— Try it —
Quote the records below verbatim, beginning at the line that contains "Find the location of a particular element. This" and stopping after the line that contains "coordinates (279, 324).".

— Excerpted records —
• • • • • • •

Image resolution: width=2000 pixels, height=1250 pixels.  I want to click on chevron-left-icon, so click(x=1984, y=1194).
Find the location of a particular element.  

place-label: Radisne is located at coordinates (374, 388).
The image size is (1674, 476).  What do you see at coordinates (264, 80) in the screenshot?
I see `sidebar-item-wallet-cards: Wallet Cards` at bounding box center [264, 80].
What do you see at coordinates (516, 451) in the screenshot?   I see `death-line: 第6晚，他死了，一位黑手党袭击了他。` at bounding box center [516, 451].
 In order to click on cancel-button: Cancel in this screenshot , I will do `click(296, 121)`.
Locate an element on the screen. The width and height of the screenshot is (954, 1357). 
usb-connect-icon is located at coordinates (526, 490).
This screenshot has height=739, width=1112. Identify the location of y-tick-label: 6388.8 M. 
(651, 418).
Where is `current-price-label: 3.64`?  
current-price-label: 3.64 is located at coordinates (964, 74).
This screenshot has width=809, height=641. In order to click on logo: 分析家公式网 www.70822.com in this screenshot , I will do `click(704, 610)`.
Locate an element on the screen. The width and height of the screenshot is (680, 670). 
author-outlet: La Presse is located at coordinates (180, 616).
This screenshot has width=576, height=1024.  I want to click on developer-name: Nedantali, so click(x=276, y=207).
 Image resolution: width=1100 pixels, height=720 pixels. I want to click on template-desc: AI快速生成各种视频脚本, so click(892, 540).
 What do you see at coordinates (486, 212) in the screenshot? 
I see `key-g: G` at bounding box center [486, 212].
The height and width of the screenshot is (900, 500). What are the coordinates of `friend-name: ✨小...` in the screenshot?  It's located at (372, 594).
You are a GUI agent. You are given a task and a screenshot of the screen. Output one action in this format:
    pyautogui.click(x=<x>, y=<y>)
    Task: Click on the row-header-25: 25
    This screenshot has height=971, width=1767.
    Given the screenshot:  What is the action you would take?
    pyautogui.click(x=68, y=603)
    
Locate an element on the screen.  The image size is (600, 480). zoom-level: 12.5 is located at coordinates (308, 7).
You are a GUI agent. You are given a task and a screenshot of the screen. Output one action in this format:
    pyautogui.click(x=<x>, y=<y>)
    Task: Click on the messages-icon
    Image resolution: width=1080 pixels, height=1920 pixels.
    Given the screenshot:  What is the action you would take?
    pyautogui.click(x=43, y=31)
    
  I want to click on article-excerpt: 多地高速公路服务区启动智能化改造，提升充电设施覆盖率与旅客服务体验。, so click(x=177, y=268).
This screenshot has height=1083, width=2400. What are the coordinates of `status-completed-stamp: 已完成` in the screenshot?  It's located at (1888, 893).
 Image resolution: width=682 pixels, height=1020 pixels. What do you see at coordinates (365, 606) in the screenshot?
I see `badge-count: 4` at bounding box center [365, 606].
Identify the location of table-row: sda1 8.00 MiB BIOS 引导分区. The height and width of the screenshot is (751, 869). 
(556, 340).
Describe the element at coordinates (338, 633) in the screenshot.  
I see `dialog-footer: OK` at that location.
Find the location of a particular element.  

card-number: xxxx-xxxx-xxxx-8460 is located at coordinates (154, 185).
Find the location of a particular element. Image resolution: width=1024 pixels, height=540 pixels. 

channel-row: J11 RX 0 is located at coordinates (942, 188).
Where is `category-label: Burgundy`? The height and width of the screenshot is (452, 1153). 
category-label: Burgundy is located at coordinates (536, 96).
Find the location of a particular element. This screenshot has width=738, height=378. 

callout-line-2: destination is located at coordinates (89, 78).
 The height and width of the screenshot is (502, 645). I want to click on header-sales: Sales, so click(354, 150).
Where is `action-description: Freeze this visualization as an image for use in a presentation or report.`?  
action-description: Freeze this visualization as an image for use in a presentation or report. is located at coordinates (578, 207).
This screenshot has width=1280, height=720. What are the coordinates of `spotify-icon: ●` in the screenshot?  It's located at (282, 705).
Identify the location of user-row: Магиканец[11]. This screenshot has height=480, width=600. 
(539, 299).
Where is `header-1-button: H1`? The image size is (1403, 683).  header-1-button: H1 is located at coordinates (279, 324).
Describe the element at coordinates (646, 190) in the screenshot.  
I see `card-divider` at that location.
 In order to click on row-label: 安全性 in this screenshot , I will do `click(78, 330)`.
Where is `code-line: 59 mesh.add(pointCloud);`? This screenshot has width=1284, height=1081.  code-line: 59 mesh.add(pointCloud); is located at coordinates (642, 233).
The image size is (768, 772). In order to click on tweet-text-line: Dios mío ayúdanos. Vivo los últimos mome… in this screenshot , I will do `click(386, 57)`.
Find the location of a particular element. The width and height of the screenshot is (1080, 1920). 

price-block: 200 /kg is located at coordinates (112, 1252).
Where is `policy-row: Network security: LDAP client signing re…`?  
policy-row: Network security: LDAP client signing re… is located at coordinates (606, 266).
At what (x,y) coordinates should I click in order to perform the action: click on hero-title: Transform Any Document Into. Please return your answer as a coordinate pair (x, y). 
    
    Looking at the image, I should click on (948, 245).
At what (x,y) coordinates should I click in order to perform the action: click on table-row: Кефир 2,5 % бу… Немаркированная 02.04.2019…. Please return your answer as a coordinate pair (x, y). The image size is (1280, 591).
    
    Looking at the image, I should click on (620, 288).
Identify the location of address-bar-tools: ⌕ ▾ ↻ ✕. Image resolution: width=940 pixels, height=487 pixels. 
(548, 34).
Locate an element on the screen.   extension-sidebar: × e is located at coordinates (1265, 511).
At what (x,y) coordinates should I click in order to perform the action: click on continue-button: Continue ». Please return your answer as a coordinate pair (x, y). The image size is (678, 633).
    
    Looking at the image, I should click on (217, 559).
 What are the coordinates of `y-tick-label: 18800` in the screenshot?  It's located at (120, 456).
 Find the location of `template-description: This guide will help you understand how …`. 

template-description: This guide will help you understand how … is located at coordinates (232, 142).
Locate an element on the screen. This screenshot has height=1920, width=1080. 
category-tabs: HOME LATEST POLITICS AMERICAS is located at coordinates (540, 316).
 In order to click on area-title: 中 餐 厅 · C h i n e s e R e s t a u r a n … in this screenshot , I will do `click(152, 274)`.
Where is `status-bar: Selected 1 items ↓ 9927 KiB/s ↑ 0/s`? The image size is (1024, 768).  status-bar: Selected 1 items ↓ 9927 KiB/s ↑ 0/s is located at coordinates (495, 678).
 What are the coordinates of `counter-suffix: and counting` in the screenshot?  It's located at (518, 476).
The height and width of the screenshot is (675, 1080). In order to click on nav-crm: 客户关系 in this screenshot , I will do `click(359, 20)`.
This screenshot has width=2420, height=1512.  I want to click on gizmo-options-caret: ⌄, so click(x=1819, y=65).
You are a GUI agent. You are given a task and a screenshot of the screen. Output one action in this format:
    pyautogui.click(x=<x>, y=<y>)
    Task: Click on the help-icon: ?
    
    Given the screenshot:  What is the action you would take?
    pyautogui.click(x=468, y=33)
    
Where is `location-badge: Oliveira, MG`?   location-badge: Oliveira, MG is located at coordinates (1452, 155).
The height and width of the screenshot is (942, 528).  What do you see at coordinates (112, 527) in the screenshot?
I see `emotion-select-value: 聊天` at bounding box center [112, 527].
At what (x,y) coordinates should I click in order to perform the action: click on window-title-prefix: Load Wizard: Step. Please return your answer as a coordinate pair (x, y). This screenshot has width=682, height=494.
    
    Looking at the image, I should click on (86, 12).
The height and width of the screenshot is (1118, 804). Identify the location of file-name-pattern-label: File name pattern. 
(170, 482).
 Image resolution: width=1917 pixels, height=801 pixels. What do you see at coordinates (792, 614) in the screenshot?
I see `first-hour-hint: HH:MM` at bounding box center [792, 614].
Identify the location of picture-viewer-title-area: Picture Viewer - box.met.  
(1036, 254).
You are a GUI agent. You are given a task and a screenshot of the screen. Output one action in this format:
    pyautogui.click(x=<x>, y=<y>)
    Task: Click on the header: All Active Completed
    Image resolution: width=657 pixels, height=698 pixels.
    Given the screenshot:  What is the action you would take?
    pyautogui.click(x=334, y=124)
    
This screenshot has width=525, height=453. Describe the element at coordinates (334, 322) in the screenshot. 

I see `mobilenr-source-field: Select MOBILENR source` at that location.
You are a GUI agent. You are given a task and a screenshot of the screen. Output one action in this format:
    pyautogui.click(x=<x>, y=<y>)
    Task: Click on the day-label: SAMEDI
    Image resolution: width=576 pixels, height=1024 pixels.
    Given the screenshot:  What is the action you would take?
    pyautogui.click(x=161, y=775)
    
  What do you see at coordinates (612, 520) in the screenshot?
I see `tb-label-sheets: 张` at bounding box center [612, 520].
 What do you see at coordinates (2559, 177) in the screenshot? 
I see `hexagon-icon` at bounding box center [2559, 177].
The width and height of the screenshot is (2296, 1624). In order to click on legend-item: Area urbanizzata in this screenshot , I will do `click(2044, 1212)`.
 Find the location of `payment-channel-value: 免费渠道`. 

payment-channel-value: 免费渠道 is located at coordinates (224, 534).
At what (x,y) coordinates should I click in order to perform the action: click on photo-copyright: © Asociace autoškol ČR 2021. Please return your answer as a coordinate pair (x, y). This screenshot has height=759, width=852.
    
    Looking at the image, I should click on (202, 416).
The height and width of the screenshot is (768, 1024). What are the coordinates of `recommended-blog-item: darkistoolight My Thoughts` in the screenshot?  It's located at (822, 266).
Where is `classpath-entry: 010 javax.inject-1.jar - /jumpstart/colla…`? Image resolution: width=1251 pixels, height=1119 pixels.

• • • • • • •

— Solution for this task —
Find the location of a particular element. This screenshot has width=738, height=378. 

callout-line-2: destination is located at coordinates (89, 78).
 The height and width of the screenshot is (502, 645). I want to click on header-sales: Sales, so click(354, 150).
Where is `action-description: Freeze this visualization as an image for use in a presentation or report.`?  
action-description: Freeze this visualization as an image for use in a presentation or report. is located at coordinates (578, 207).
This screenshot has width=1280, height=720. What are the coordinates of `spotify-icon: ●` in the screenshot?  It's located at (282, 705).
Identify the location of user-row: Магиканец[11]. This screenshot has height=480, width=600. 
(539, 299).
Where is `header-1-button: H1`? The image size is (1403, 683).  header-1-button: H1 is located at coordinates (279, 324).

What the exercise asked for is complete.